Evening everybody. I have been quiet again this week but this time it was just because I was busy. On Monday I drove up to Keswick to the launch of the Fire Crane, produced by the unstoppable Mick North of New Writing Cumbria. I have a poem in the magazine and read this out but there were about 15 other Cumbrian writers reading as well – and it was great to hear and see – a mix of prose and poetry. I didn’t know that Cumbria had so many writers! Any Cumbrian writers out there who would like to get involved in the next issue of Fire Crane go to the New Writing Cumbria website which is www.newwritingcumbria.org.uk
Unfortunately I had to leave before the second half because I had to get back to Barrow for junior band at six o clock so I missed the launch of the ‘Dark Mountain’ anthology which I would have liked to find out more about.

■ **Dataset**:

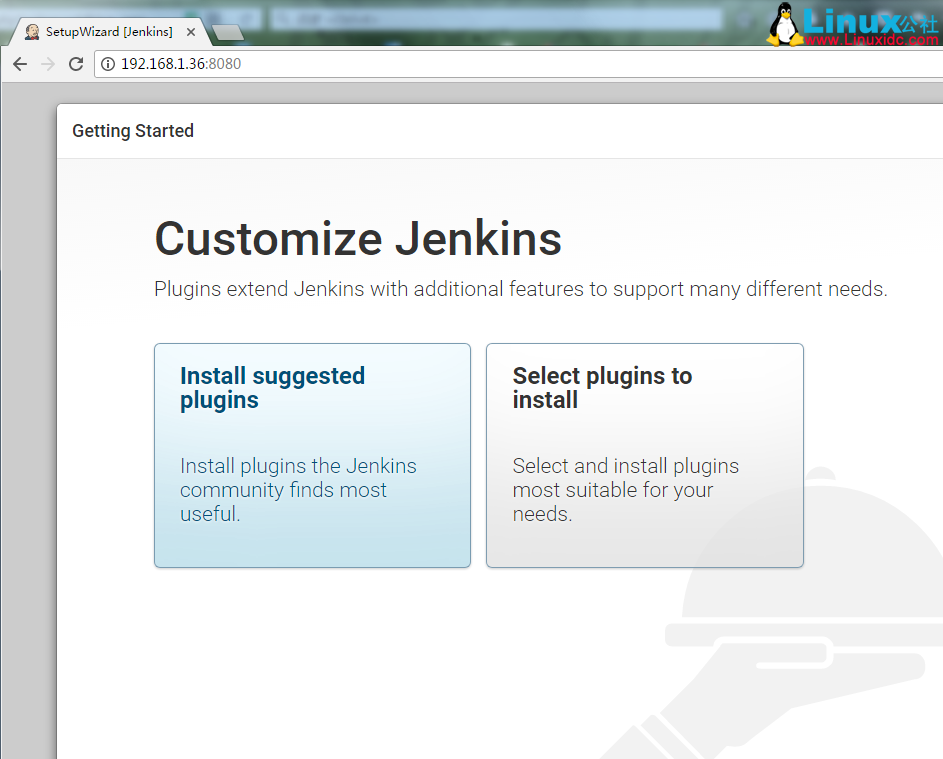
Task: Click the plugins description subtitle text
Action: click(x=524, y=289)
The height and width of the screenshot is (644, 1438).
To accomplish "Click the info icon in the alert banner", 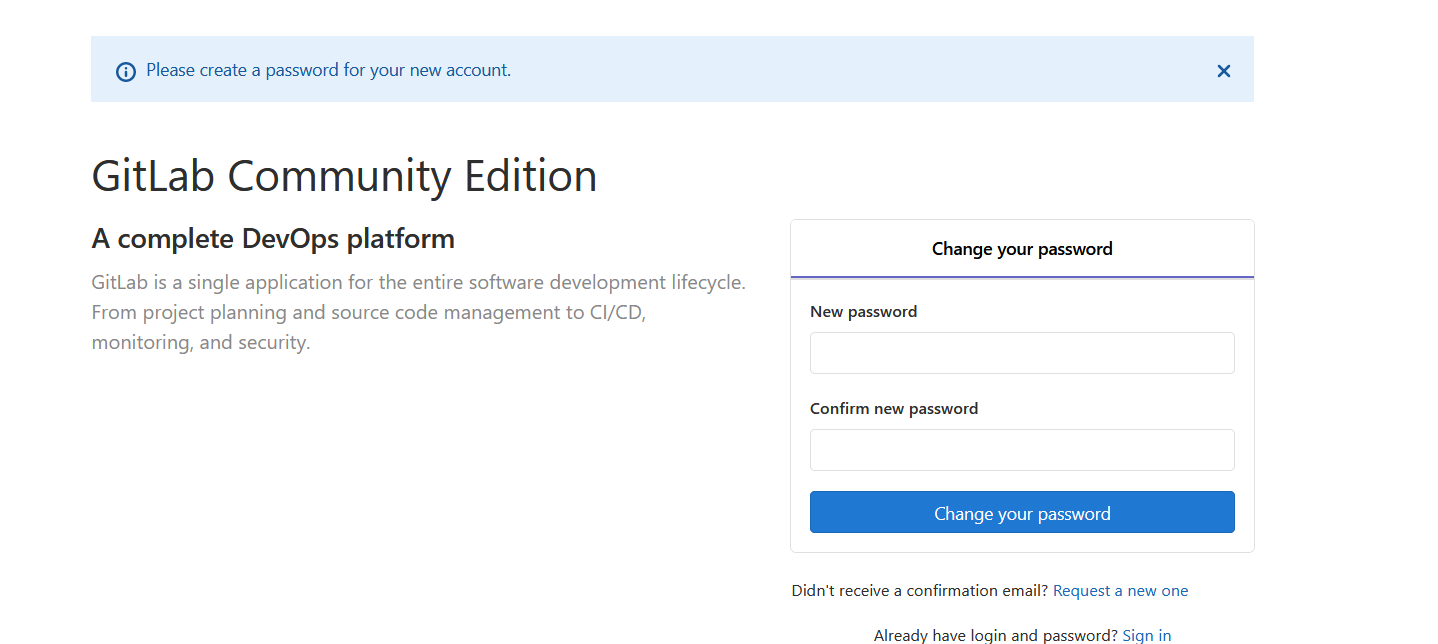I will 125,71.
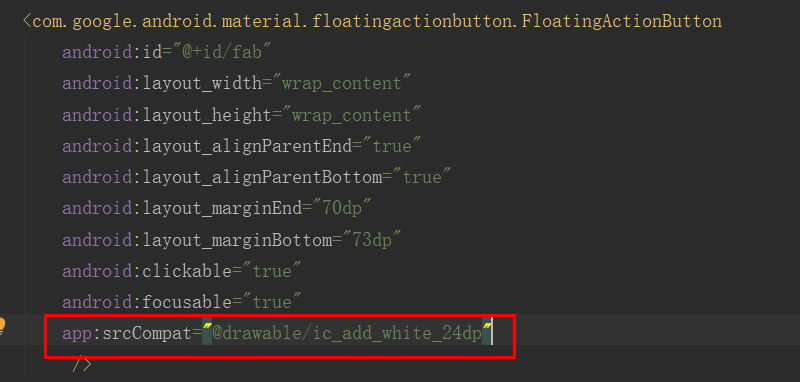The image size is (800, 382).
Task: Click the android:focusable attribute
Action: (x=147, y=302)
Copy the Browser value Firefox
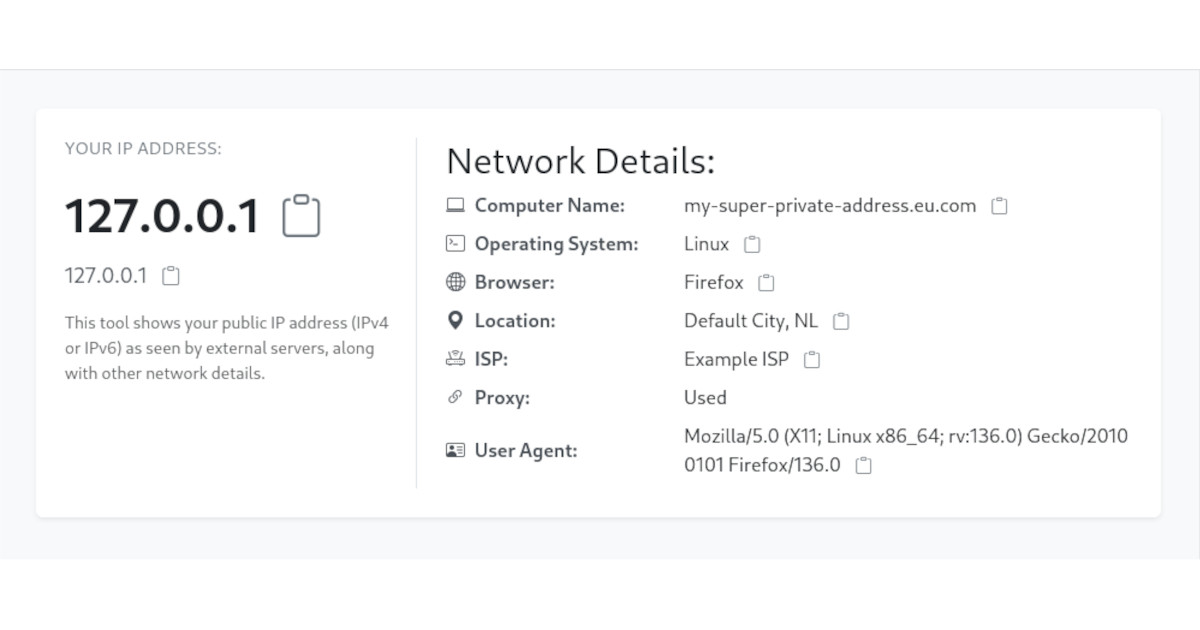1200x630 pixels. point(764,282)
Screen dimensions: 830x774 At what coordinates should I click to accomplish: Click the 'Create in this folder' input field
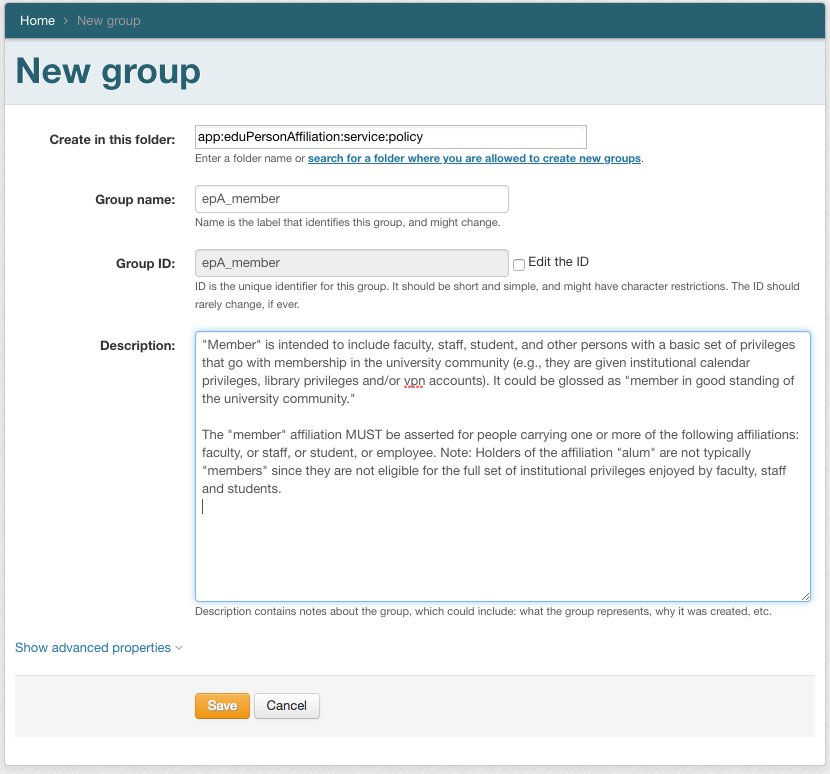390,137
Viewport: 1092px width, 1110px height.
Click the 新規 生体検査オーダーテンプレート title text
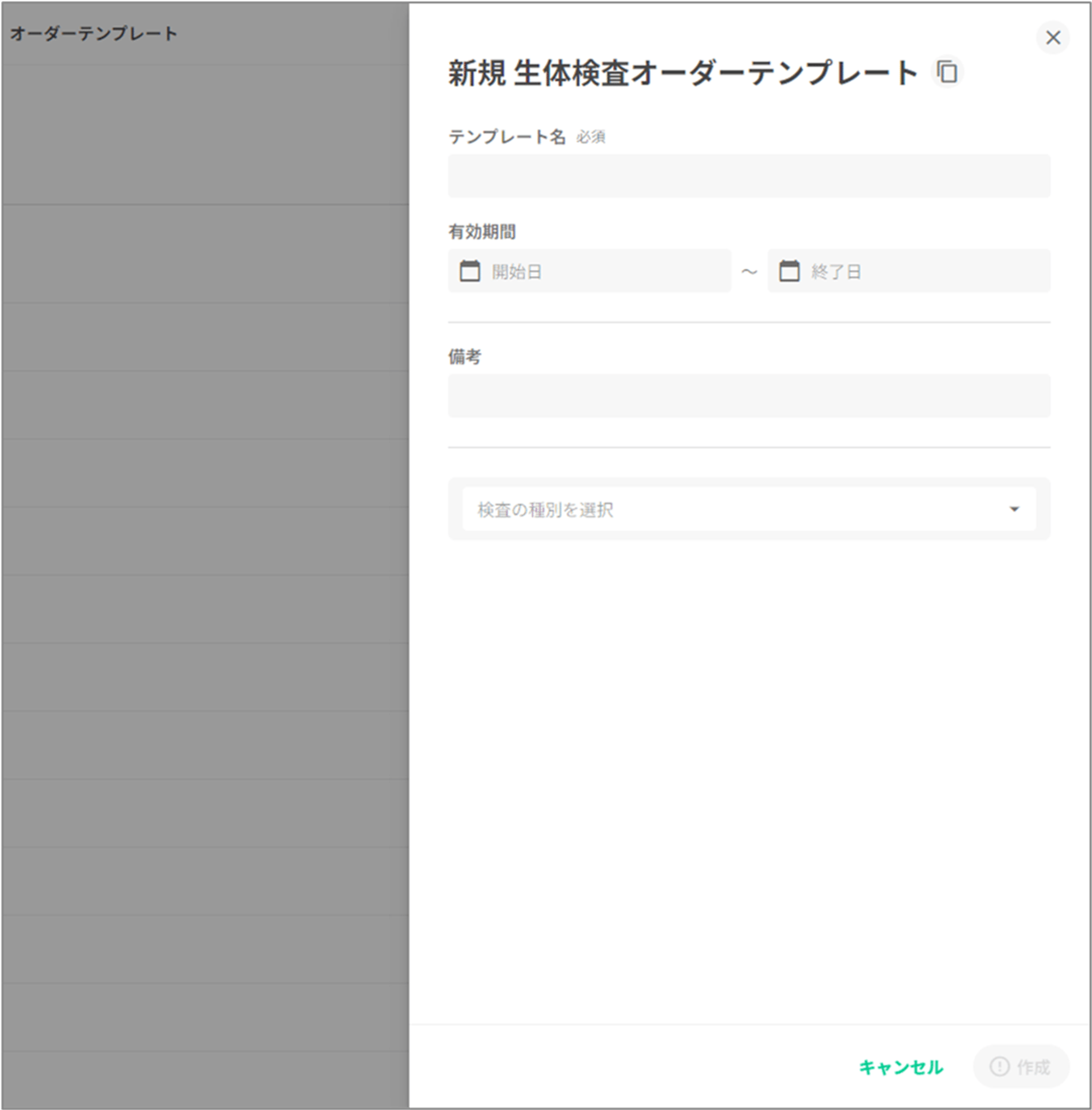682,73
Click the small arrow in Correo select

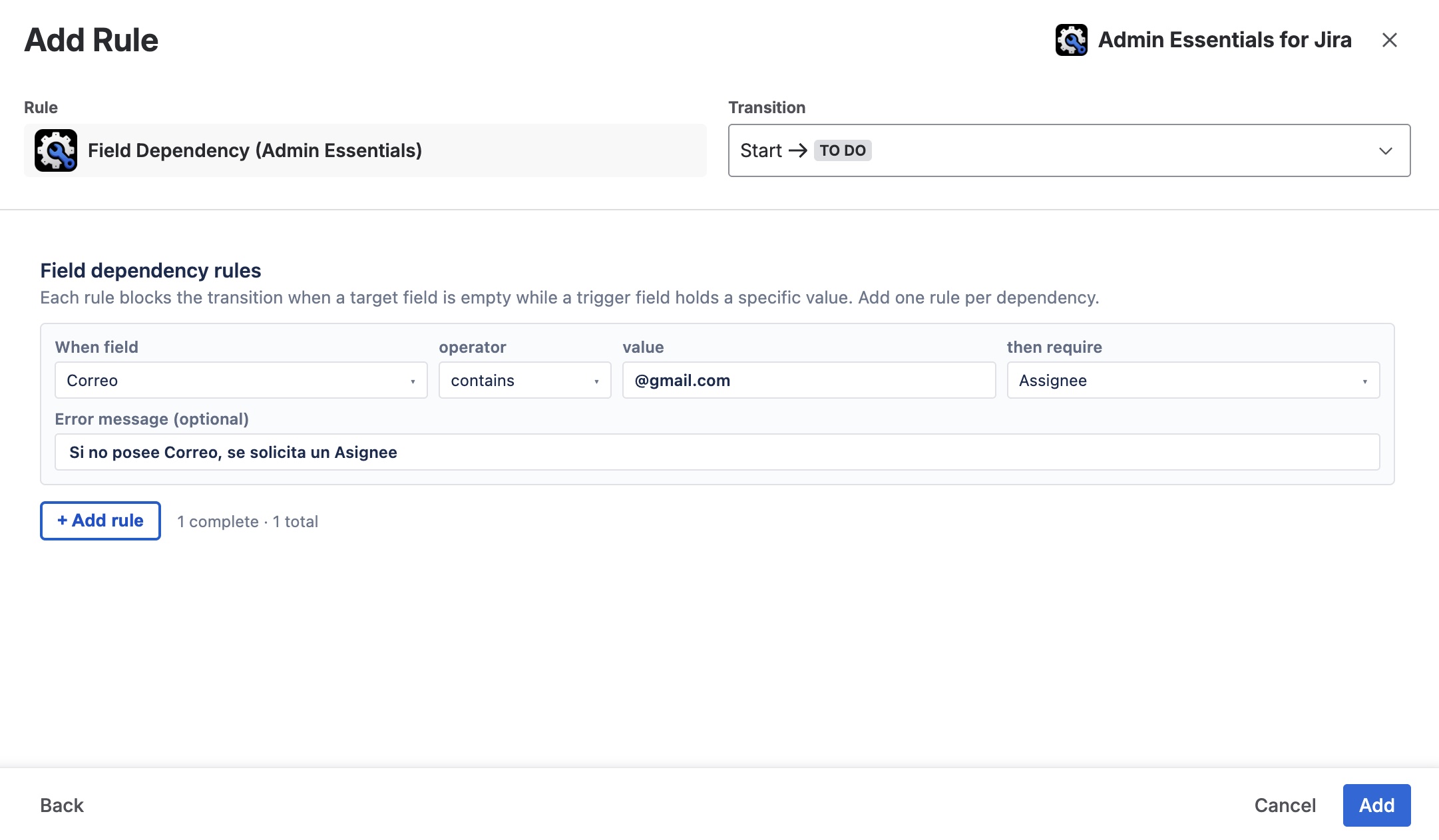tap(413, 381)
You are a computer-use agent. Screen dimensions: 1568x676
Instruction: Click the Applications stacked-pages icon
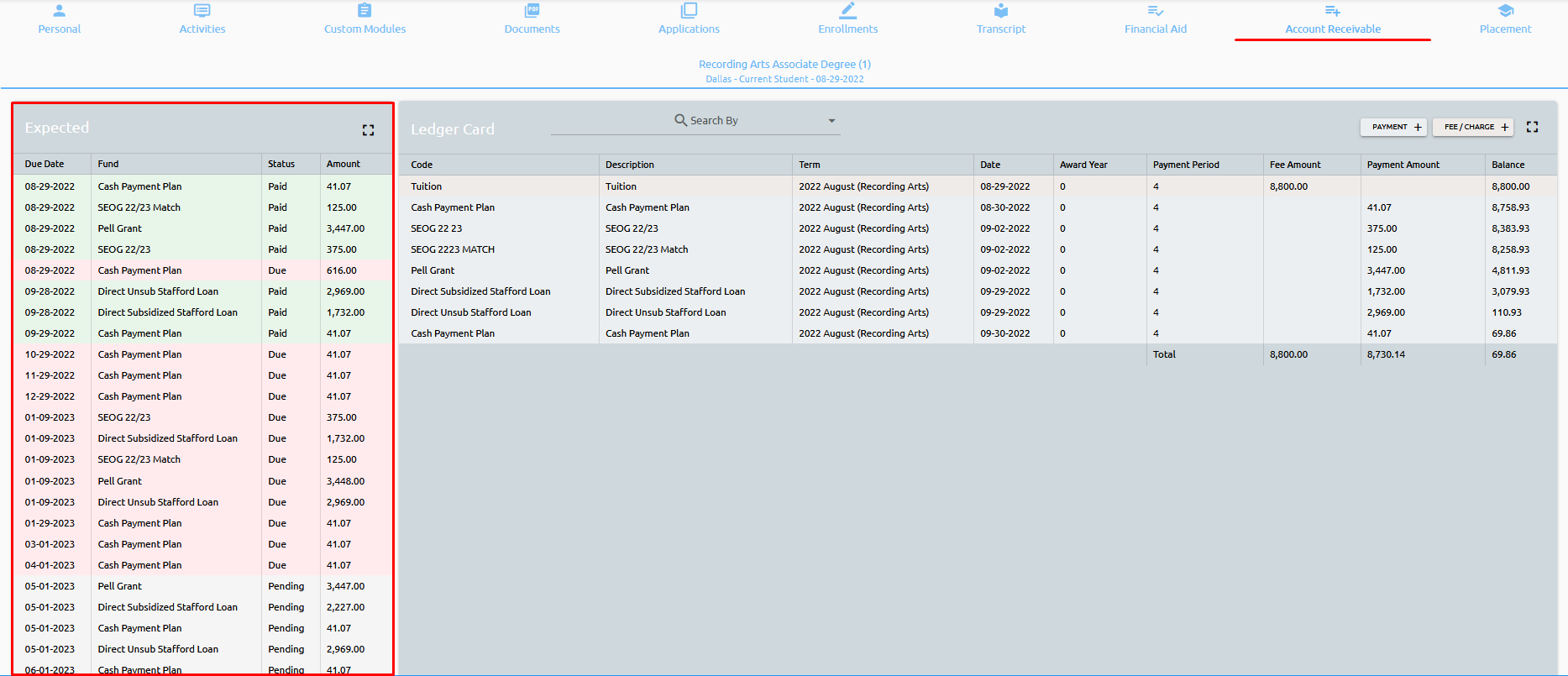[689, 11]
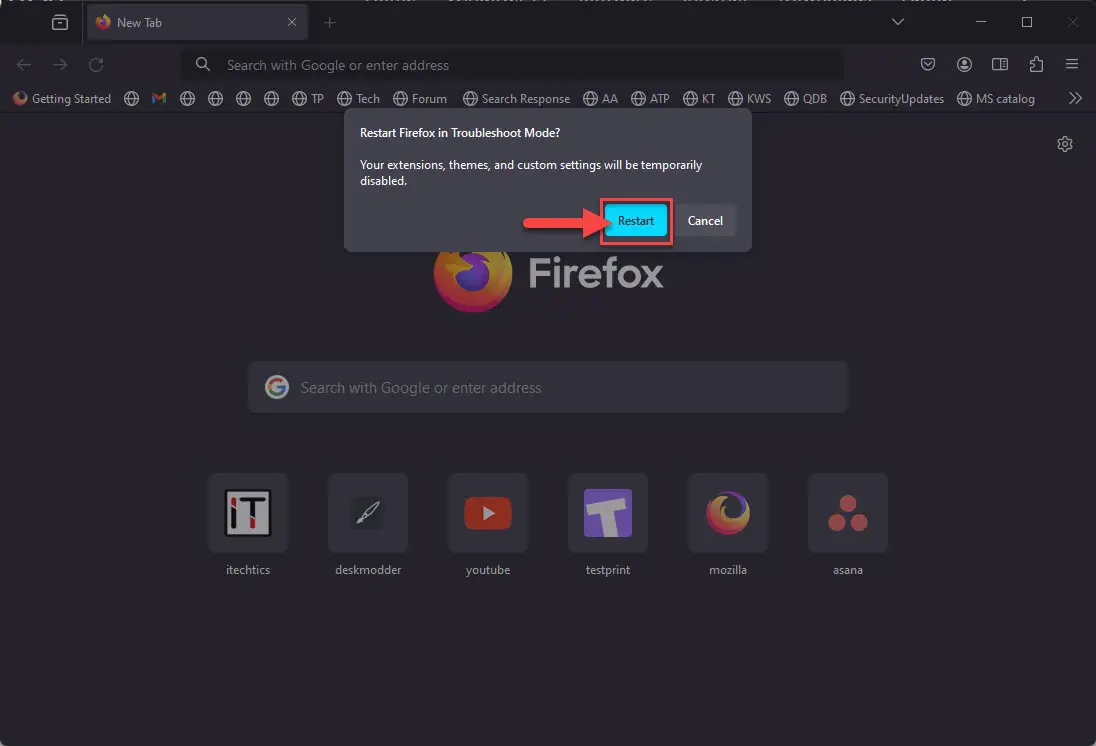
Task: Open the Firefox account icon
Action: [x=964, y=64]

■ **Task 1**: Using the blog post about the Fire Crane launch, say yes or no to each statement and quote the words of the post that settle it: (a) The writer read a poem at the launch. (b) The writer stayed for the launch of the 'Dark Mountain' anthology. (c) About 15 other Cumbrian writers also read at the event.
■ **Task 2**: In one to three sentences, explain why the writer of the Fire Crane blog post left the launch before the second half.
■ **Task 3**: According to the blog post about the Fire Crane launch, who produced the Fire Crane?

■ **Full response 1**:
(a) Yes: "I have a poem in the magazine and read this out"
(b) No: "so I missed the launch of the ‘Dark Mountain’ anthology"
(c) Yes: "there were about 15 other Cumbrian writers reading as well"

■ **Full response 2**: The writer had to get back to Barrow for junior band at six o'clock. Because of this, the writer missed the launch of the 'Dark Mountain' anthology.

■ **Full response 3**: Mick North of New Writing Cumbria.